Specifically, the MSRB believed that the proposal would place 
individual investors on an equal footing with investment professionals 
with respect to access to key information and allow such information to 
flow into the marketplace more quickly.
    In addition, in response to BFS's suggestion of the summary mutual 
fund prospectus as a possible alternative, the MSRB stated that it will 
monitor the level of adoption of the summary prospectus in the mutual 
fund market, as well as the impact its use may have on the quality and 
timeliness of disclosure for mutual funds. Noting that it has no 
authority over the nature, content or timing of issuer disclosures in 
the municipal securities market and therefore could not adopt a 
requirement for the creation and use of summary official statements by 
municipal issuers, the MSRB believed that the experience in the mutual 
fund market with summary prospectuses could be instructive in crafting 
future disclosure initiatives in the municipal securities market. The 
Commission believes that the MSRB has provided a rational response to 
counter BFS's belief that an ``access equals delivery'' standard for 
official statements would reduce viewing by individual investors of the 
information, and agrees with the MSRB that the proposal would make 
information easily available to all market participants in the 
municipal securities market.
    Finally, the third commenter, SIFMA, was very supportive of the 
EMMA system, but expressed concern with certain operational and timing 
issues.\15\ Specifically, SIFMA requested that the proposed rule change 
conform to the rules applicable to the registered securities market by 
not requiring broker dealers to accommodate a customer's standing 
request for copies of official statements for all of his or her 
transactions with the dealer. SIFMA argued that such an accommodation 
would require dealers to undertake an enormous amount of expense for 
such a limited number of retail investors and that the costs of such 
changes would interfere with the ability of issuers and other market 
participants to achieve anticipated cost savings.
---------------------------------------------------------------------------

    \15\ See letter from SIFMA, supra note 4.
---------------------------------------------------------------------------

    In response, the MSRB stated it was important to allow investors to 
establish standing instructions with their dealers to receive paper 
copies of official statements for all of their new issue purchases and 
not to obligate them to make transaction by transaction requests for 
paper copies.\16\ Although the potential for costs savings was an 
important factor in the MSRB's proposal, the MSRB again indicated that 
such a factor does not trump the needs of individual investors to 
obtain the disclosures they are due.

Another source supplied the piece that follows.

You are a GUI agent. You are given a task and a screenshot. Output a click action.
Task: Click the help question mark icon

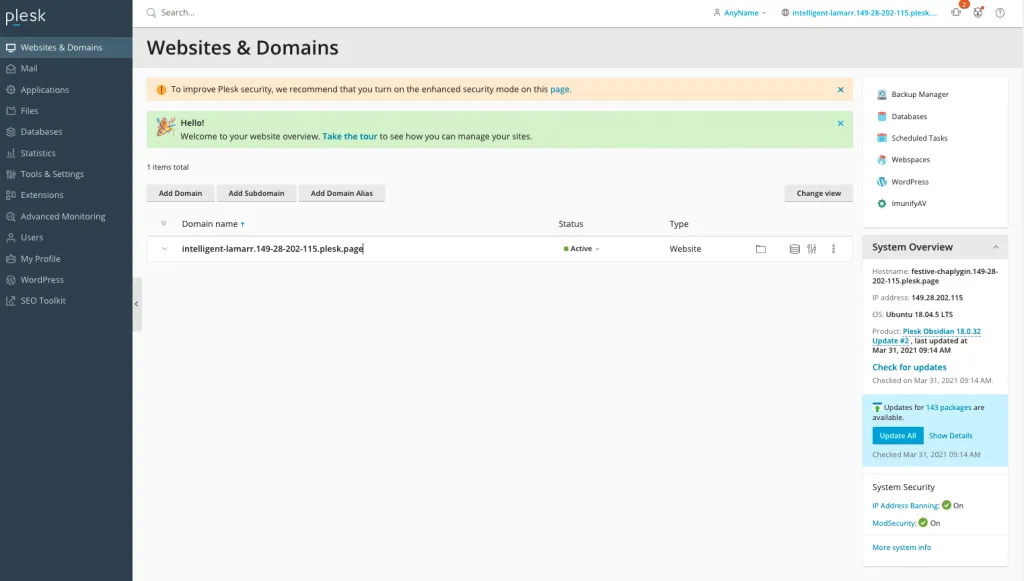[1000, 13]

The MSRB also stated that revised 
Rule G-32 would not obligate dealers to rely on access to electronic 
official statements on EMMA, and that those dealers who are not yet 
prepared to do so upon launch of the new rule provisions could continue 
to meet their official statement dissemination obligation through 
actual delivery of the official statement to customers as under current 
Rule G-32. Therefore, the MSRB did not believe any change was merited.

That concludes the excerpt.